* _Task item_:
Write out the records below once more, exactly and completely.

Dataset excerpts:
════
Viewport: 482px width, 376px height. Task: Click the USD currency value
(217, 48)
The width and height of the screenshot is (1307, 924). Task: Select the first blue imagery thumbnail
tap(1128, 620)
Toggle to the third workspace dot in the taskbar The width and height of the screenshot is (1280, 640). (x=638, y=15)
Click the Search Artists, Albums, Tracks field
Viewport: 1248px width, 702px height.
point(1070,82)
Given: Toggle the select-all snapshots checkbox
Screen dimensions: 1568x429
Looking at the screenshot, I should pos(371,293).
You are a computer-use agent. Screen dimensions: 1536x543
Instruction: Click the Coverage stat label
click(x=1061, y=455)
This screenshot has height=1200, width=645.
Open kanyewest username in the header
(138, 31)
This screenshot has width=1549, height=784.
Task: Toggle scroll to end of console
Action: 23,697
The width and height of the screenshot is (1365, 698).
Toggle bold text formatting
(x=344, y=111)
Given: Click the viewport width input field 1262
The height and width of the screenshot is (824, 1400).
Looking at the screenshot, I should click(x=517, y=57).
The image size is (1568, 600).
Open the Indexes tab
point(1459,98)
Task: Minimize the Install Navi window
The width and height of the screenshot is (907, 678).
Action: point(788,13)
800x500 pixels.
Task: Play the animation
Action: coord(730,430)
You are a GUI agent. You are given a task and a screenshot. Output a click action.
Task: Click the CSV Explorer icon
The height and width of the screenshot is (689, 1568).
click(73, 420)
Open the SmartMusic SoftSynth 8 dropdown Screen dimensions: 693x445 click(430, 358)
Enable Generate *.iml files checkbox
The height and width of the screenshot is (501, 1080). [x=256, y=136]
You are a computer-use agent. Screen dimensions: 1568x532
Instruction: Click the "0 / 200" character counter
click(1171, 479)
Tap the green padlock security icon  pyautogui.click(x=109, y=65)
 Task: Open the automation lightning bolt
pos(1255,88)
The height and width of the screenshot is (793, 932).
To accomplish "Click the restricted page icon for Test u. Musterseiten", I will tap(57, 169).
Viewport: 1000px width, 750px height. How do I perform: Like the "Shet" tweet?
════
* _Exercise response_:
Viewport: 482px width, 376px height. Task: Click the USD currency value
(217, 48)
The width and height of the screenshot is (1307, 924). Task: Select the first blue imagery thumbnail
tap(1128, 620)
Toggle to the third workspace dot in the taskbar The width and height of the screenshot is (1280, 640). (x=638, y=15)
Click the Search Artists, Albums, Tracks field
Viewport: 1248px width, 702px height.
point(1070,82)
Given: Toggle the select-all snapshots checkbox
Screen dimensions: 1568x429
Looking at the screenshot, I should pos(371,293).
You are a computer-use agent. Screen dimensions: 1536x543
Instruction: Click the Coverage stat label
click(x=1061, y=455)
This screenshot has height=1200, width=645.
Open kanyewest username in the header
(138, 31)
This screenshot has width=1549, height=784.
Task: Toggle scroll to end of console
Action: 23,697
The width and height of the screenshot is (1365, 698).
Toggle bold text formatting
(x=344, y=111)
Given: Click the viewport width input field 1262
The height and width of the screenshot is (824, 1400).
Looking at the screenshot, I should click(x=517, y=57).
The image size is (1568, 600).
Open the Indexes tab
point(1459,98)
Task: Minimize the Install Navi window
The width and height of the screenshot is (907, 678).
Action: point(788,13)
800x500 pixels.
Task: Play the animation
Action: coord(730,430)
You are a GUI agent. You are given a task and a screenshot. Output a click action.
Task: Click the CSV Explorer icon
The height and width of the screenshot is (689, 1568).
click(73, 420)
Open the SmartMusic SoftSynth 8 dropdown Screen dimensions: 693x445 click(430, 358)
Enable Generate *.iml files checkbox
The height and width of the screenshot is (501, 1080). [x=256, y=136]
You are a computer-use agent. Screen dimensions: 1568x532
Instruction: Click the "0 / 200" character counter
click(1171, 479)
Tap the green padlock security icon  pyautogui.click(x=109, y=65)
 Task: Open the automation lightning bolt
pos(1255,88)
The height and width of the screenshot is (793, 932).
To accomplish "Click the restricted page icon for Test u. Musterseiten", I will tap(57, 169).
Viewport: 1000px width, 750px height. How do I perform: Like the "Shet" tweet?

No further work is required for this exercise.